REQUIRED WORK:
Report how many lines of the data contain the string "panel". Add nothing.

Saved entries
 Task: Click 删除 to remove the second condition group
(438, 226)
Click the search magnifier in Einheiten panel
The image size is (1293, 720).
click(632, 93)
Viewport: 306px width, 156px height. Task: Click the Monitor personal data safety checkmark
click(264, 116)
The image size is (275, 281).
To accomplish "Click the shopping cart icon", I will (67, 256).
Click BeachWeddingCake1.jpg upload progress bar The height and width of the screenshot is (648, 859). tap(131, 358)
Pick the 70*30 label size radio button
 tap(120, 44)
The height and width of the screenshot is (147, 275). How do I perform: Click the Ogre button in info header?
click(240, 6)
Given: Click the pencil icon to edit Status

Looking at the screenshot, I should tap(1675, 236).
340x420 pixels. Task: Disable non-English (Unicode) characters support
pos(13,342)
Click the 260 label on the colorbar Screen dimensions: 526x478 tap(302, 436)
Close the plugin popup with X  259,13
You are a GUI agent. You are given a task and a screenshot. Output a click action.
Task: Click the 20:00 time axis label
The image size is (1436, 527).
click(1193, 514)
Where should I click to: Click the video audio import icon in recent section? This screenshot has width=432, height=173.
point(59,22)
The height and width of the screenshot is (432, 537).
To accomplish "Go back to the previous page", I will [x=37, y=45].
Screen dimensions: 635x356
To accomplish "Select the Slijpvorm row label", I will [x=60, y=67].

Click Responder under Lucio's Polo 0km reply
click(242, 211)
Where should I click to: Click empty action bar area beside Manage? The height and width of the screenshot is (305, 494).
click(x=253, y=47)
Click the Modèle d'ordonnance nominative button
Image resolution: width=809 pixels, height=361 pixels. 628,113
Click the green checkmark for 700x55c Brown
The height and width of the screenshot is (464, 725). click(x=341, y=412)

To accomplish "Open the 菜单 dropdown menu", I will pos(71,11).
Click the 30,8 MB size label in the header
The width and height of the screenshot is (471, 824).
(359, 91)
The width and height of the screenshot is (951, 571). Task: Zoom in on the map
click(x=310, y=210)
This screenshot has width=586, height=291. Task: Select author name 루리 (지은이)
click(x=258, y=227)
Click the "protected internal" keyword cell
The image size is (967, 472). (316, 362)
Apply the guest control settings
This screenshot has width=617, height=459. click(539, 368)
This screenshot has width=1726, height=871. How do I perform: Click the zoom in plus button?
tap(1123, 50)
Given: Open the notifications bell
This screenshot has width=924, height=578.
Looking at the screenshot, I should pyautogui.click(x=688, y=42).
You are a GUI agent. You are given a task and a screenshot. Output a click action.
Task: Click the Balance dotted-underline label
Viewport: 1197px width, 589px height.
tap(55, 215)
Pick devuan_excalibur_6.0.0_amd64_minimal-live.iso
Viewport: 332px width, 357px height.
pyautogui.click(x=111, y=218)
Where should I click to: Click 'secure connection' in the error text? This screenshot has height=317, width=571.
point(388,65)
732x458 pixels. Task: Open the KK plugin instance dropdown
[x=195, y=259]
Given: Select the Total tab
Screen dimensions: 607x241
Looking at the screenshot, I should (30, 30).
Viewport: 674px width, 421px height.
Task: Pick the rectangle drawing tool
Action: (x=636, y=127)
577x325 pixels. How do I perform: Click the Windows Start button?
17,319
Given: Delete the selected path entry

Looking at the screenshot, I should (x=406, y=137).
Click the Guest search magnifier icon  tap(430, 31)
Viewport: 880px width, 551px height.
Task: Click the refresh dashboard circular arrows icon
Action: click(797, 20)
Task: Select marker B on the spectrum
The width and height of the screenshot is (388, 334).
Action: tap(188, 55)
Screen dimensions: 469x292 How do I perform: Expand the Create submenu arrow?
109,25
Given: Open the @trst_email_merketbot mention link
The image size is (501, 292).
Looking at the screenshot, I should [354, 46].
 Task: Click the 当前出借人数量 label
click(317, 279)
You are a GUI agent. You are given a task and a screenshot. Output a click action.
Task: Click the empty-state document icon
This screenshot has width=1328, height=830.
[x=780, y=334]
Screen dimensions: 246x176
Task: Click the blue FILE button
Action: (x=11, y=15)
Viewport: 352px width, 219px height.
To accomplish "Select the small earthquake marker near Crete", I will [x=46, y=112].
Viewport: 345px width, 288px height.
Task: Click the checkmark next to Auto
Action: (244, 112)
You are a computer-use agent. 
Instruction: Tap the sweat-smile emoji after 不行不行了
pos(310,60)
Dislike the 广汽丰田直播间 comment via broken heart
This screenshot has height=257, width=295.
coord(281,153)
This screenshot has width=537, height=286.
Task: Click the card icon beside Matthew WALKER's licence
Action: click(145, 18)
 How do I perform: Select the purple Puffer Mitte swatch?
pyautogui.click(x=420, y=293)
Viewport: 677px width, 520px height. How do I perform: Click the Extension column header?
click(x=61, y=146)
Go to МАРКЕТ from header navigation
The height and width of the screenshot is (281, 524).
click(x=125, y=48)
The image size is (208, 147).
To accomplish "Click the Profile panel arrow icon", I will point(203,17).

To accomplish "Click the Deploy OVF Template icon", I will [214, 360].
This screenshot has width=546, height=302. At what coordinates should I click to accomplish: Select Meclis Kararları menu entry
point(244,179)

RESPONSE FOR THIS EXERCISE:
2